* _Your task_
Pull the text lines out of the records below and reproduce them word for word, leaving out the pictures.
'''
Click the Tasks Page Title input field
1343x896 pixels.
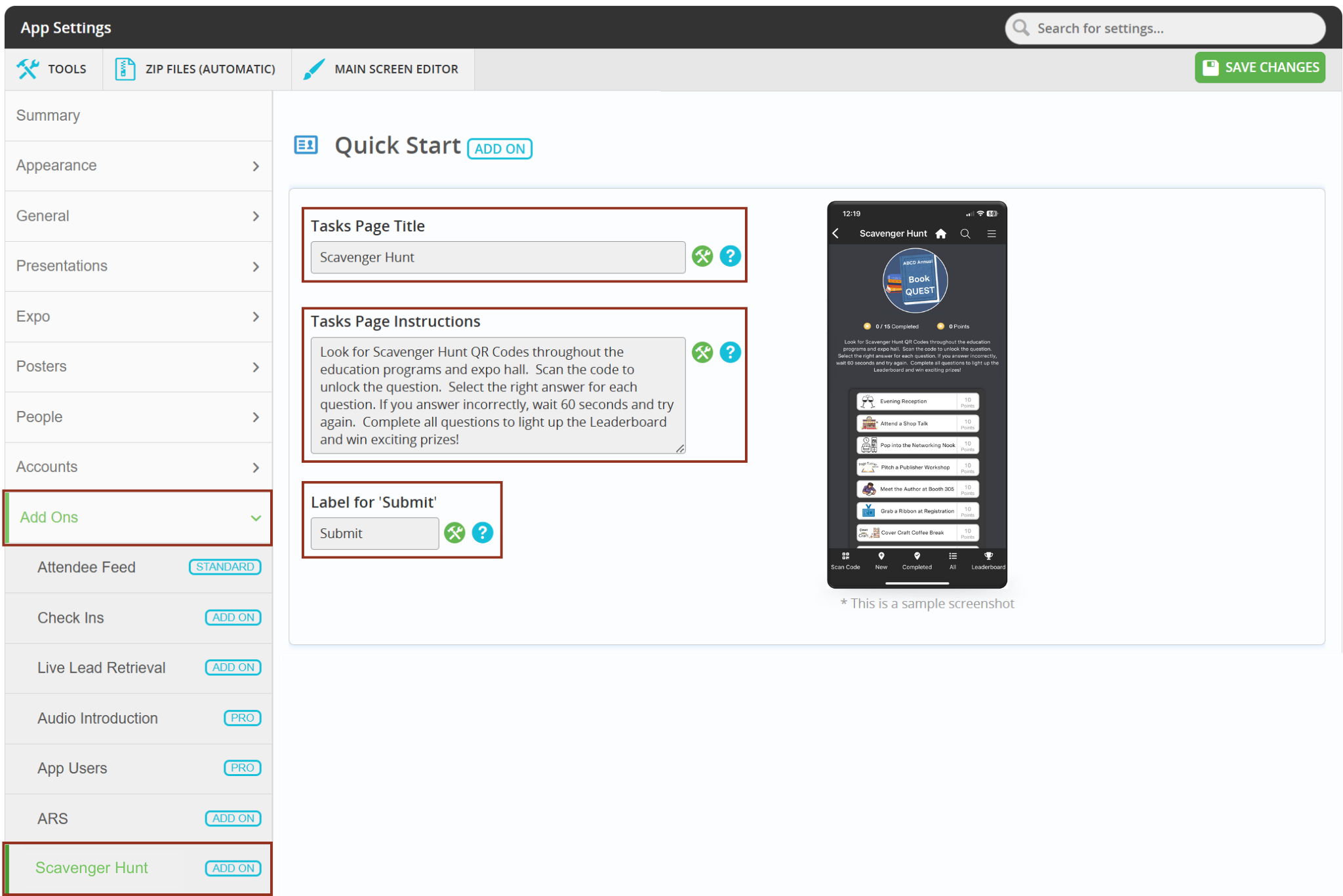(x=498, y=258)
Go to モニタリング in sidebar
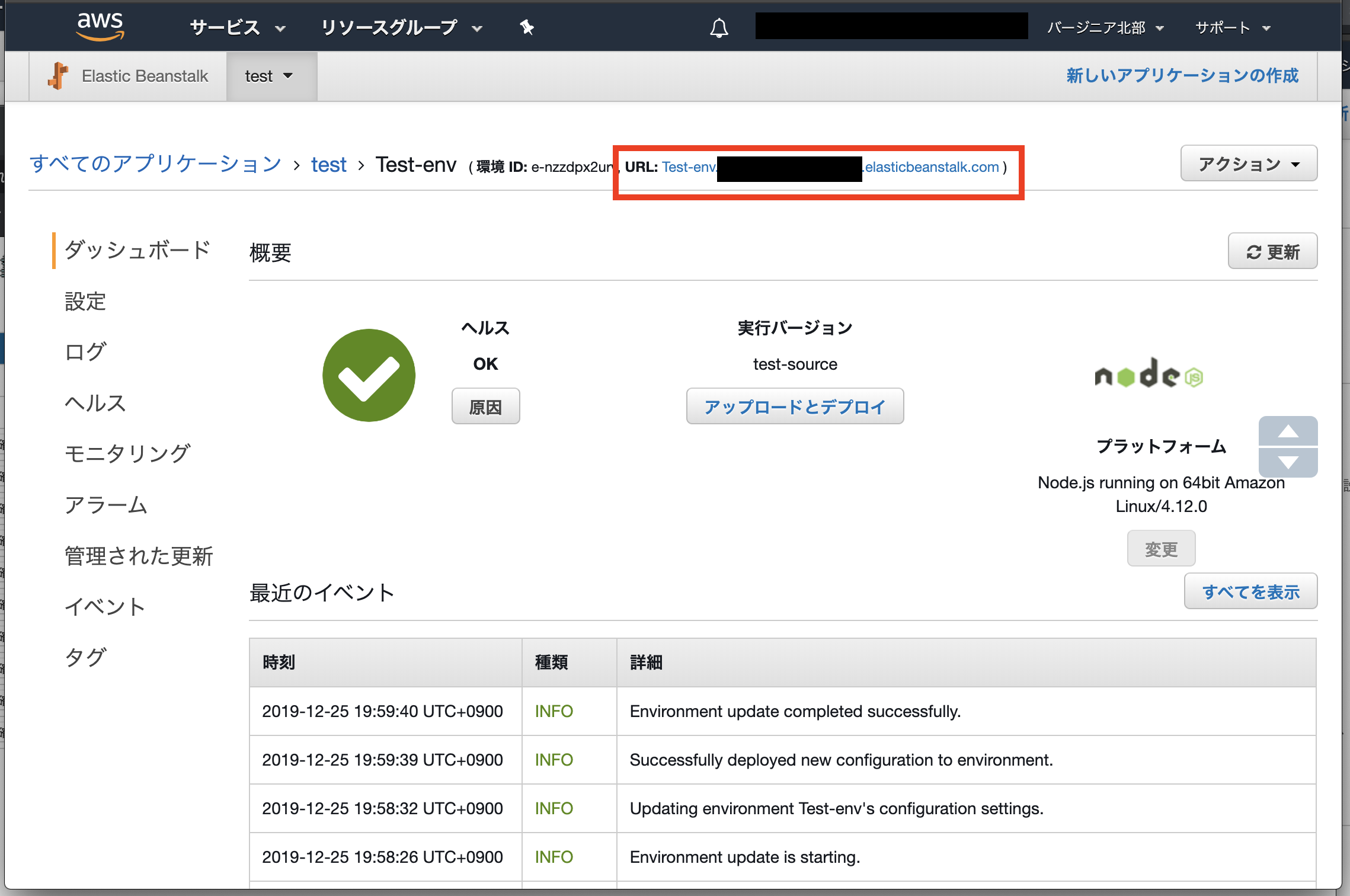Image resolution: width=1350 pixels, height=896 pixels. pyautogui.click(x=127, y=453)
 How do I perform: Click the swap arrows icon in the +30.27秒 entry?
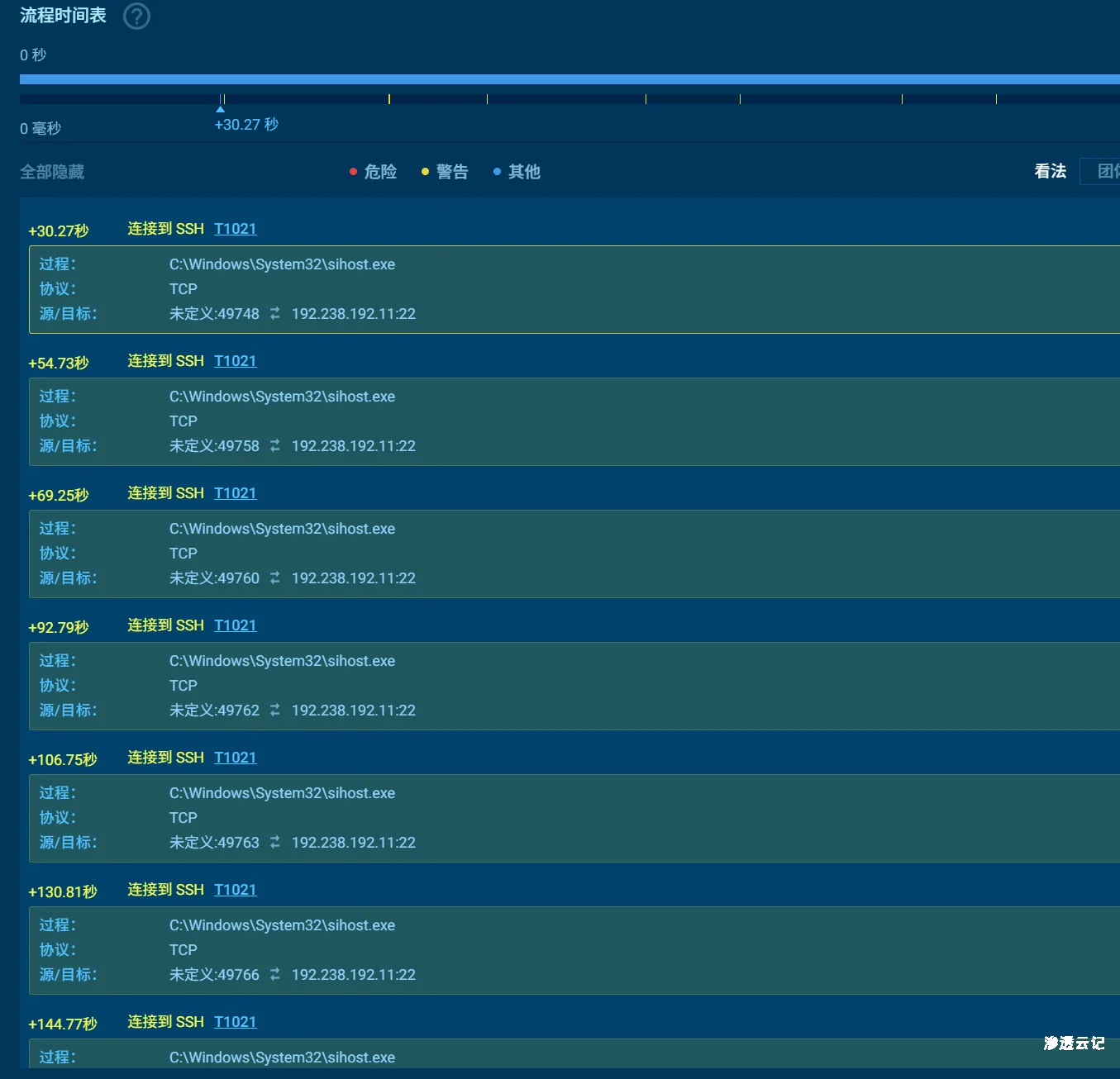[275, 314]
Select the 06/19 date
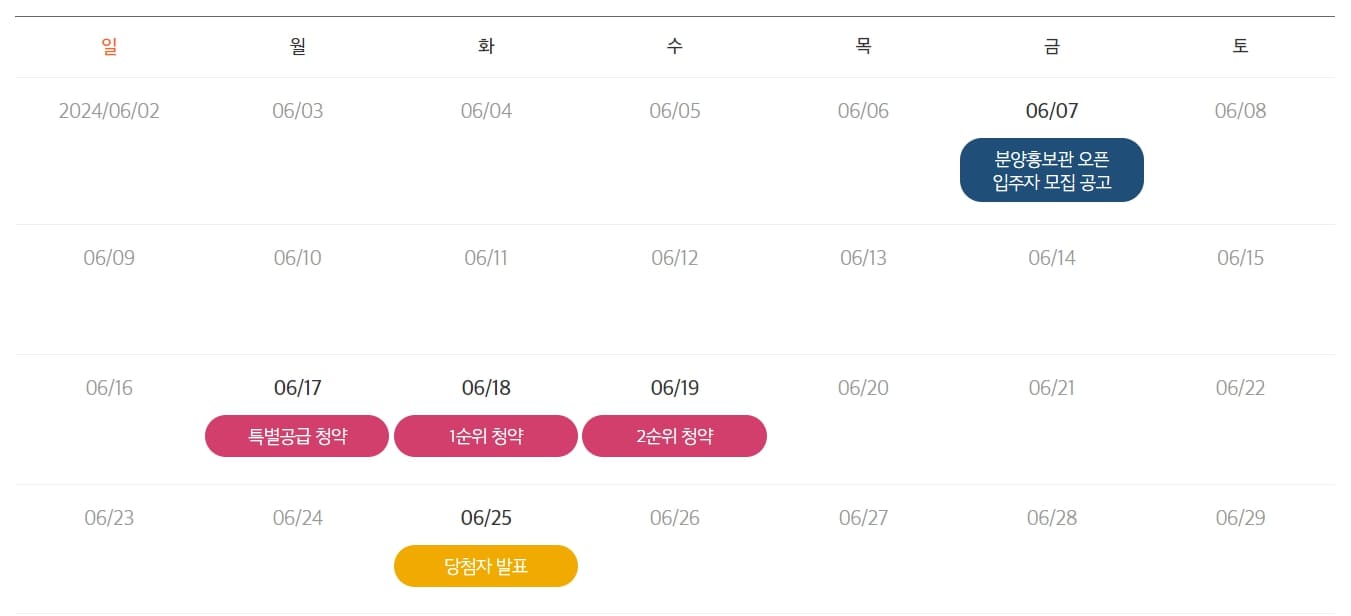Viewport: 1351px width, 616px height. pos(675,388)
'''
* _Solution below_
Click the Tasks Page Title input field
1343x896 pixels.
(x=498, y=258)
Go to モニタリング in sidebar
Image resolution: width=1350 pixels, height=896 pixels. pyautogui.click(x=127, y=453)
 How do I perform: Click the swap arrows icon in the +30.27秒 entry?
[275, 314]
Select the 06/19 date
Viewport: 1351px width, 616px height. pos(675,388)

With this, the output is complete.